Le garçon de
Marcus Malte me semble écrit d'une de ces tours d'ivoire d'où on méprise en bloc le commun et le nombre, et d'où on valorise, a priori, tout ce qui est marginal ; car il est notoire qu'il n'y a ni bonté ni beauté en société, comme il ne peut y avoir malveillance chez un marginal. C'est un roman au style précieux et ostentatoire. Je veux dire : autant
le garçon éponyme est un enfant sauvage mutique et sans instruction, autant est manifeste la grande culture de l'auteur. On croirait presque qu'il avait internet et wikipédia à portée de main pendant l'écriture.
Le garçon est un animal. Il mange, il boit, il dort, il copule.
le garçon n'a pas de nom. Il ne parle pas.
le garçon est un archétype, il est l'idéal platonicien du garçon, convoqué dans la fiction. Peut-être un fantasme narcissique de l'auteur?
La fille s'appelle Emma, comme chez
Flaubert, nous dit le narrateur. Il m'est arrivé d'entendre parler de la bêtise dans l'oeuvre de
Flaubert, mais le personnage le plus bête chez
Flaubert, ce n'est pas Bouvard, ou Pécuchet, ou Charles, c'est quand même Emma, et de loin. Effectivement, l'Emma de
Marcus Malte me semble stupide, mais je ne sais pas si c'était voulu.
« Doute-t-on de la parole d'une femme amoureuse - et chevalière qui plus est? » dit le narrateur. Et de la parole d'un homme amoureux, c'est différent? Elle lui dit : si tu me trompes, je la tue, je te castre, et puis je me tue. Des menaces de violences conjugales, typique d'une femme amoureuse.

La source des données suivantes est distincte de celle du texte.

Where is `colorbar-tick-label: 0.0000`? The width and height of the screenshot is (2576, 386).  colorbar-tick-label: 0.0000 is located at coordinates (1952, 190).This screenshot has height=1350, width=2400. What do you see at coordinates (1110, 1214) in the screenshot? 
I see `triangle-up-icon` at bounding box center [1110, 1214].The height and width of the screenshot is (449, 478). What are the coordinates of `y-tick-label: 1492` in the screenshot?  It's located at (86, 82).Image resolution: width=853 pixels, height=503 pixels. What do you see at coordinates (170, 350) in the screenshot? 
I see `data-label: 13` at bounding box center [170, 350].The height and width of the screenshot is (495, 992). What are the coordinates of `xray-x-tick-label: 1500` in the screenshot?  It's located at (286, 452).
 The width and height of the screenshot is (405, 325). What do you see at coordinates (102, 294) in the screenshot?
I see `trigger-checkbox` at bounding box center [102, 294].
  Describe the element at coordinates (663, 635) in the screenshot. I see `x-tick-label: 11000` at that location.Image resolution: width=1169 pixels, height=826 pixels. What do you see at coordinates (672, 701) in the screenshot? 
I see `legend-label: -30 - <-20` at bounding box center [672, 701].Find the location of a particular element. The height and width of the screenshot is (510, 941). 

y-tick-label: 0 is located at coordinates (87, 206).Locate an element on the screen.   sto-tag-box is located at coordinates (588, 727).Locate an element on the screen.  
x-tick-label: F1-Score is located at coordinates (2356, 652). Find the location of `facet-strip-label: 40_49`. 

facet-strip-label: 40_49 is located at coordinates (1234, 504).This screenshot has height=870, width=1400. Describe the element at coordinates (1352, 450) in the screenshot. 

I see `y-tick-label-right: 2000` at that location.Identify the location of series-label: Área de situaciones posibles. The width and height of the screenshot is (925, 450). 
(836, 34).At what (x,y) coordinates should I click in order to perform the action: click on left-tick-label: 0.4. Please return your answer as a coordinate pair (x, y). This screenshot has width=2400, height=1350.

La fille parle trop, pendant des pages et des pages de monologue inepte, et
le garçon ne parle pas. du coup, ils se rejoignent dans la même vacuité.
1914, mobilisation,
le garçon s'engage. La fille est catastrophée, « elle ne comprend pas. Mais
le garçon serait-il doué de parole qu'il ne pourrait pas mieux lui expliquer. Les hommes font la guerre : il n'y a pas d'autre explication. » Ben oui, c'est la théorie du genre de l'époque - ou de l'auteur - : ces choses-là sont innées. Ou alors ce serait parce que c'est elle qui a fait son éducation, et lui a appris à être un homme. Enfin, éducation... comme
le garçon ne parle pas et n'est pas doué pour l'apprentissage de la lecture, elle a vite laissé tomber ses efforts pour l'instruire : elle préférait coucher avec lui. C'est une vieille fille qui recueille un adolescent orphelin et le met dans son lit, un peu comme chez
Molière dans l'École des Femmes, mutatis mutandis.
Le voilà sur le front. Après un premier contact avec l'ennemi où, sous l'effet de l'adrénaline,
le garçon s'acharne sur le crâne d'un Boche à coups de pelle, il met à profit l'instinct de chasseur de son enfance sauvage pour devenir un tueur de la nuit froid et silencieux.
Alors, à un moment, je me pose la question : la fille et
le garçon sont-ils vraiment sensés être des personnages positifs et/ou sympathiques?
Rien pour me plaire, dans ce livre, beaucoup pour m'agacer. Mais bon, je suis allé jusqu'au bout.